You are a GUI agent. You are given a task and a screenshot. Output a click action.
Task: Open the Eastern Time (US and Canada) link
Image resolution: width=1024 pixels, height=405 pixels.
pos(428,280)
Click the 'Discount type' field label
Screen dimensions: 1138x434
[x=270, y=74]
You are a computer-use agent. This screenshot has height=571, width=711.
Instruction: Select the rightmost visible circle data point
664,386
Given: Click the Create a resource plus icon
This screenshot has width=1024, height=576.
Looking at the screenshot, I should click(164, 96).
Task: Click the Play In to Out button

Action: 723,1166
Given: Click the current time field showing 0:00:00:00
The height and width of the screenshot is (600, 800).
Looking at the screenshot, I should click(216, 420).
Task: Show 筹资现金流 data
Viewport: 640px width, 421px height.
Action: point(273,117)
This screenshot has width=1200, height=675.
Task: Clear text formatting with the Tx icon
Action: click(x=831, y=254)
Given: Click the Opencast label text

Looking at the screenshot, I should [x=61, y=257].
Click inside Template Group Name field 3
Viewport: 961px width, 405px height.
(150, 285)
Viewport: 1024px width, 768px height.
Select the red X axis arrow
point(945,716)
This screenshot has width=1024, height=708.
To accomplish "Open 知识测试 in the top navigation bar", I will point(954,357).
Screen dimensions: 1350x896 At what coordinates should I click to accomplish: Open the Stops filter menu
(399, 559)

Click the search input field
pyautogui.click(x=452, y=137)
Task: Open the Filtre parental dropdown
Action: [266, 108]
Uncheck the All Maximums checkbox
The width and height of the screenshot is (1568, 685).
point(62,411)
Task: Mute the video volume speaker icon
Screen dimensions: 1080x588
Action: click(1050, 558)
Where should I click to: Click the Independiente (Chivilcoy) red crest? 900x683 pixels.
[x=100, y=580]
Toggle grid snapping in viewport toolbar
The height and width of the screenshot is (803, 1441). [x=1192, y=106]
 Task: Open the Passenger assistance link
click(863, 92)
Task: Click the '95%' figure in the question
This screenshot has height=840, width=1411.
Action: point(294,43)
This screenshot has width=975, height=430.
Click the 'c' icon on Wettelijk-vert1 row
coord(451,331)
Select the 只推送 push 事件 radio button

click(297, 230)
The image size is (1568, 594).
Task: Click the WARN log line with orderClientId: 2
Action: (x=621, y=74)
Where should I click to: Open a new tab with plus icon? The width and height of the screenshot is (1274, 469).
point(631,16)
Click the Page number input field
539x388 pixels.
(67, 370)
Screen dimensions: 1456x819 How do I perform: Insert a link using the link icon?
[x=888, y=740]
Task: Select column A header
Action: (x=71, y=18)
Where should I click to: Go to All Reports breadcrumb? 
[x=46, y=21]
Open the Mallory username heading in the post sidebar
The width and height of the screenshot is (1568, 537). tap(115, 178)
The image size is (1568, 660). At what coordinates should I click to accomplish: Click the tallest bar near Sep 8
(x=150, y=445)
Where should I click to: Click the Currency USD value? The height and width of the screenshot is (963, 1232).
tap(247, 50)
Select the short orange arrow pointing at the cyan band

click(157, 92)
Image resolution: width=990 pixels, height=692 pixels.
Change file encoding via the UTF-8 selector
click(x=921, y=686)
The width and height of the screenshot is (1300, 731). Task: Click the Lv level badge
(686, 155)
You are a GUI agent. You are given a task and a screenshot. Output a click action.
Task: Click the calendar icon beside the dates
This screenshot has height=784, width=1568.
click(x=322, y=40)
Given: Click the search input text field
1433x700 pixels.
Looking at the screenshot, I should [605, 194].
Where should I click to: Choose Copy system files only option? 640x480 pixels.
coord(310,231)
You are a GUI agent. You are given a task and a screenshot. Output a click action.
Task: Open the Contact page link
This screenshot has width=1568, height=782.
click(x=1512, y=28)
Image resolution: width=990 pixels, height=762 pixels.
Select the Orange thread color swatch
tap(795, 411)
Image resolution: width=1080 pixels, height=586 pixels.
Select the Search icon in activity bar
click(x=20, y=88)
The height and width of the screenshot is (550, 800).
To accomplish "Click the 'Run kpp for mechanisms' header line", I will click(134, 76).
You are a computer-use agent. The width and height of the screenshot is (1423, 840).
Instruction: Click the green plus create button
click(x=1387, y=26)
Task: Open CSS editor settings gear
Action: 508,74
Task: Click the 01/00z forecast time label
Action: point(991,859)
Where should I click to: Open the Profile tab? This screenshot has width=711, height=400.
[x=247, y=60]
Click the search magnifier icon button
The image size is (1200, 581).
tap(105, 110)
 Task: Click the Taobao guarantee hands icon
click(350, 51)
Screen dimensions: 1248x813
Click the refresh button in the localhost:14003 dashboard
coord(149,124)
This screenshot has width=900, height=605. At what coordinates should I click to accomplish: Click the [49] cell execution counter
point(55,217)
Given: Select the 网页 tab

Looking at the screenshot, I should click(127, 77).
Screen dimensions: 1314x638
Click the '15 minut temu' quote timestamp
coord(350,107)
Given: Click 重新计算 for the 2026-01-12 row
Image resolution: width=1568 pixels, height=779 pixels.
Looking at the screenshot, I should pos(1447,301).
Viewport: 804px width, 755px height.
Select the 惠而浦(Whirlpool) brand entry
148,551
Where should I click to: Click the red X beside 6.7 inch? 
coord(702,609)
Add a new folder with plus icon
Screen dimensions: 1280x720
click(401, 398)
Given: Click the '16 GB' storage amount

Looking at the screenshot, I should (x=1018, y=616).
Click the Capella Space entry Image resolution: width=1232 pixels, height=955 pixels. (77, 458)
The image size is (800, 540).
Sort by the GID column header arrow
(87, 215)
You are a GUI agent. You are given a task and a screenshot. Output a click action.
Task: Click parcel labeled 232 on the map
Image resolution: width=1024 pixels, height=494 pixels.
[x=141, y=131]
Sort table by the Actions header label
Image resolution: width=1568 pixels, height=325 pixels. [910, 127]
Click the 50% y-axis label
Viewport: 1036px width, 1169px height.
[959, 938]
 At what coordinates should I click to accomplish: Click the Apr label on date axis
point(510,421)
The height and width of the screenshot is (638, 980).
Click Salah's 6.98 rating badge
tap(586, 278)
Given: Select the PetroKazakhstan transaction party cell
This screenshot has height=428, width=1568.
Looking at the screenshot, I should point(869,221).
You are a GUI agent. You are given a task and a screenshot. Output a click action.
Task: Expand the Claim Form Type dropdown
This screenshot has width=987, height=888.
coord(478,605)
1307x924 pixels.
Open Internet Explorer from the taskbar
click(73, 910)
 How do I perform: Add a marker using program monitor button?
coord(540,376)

※ ※ ※

- [Your instructions] Filter the records down to the lines that contain the string "computer", and copy those lines.

- [Response to this exercise]
You are a computer-use agent. This screenshot has height=571, width=711.
You are a computer-use agent. The width and height of the screenshot is (1423, 840).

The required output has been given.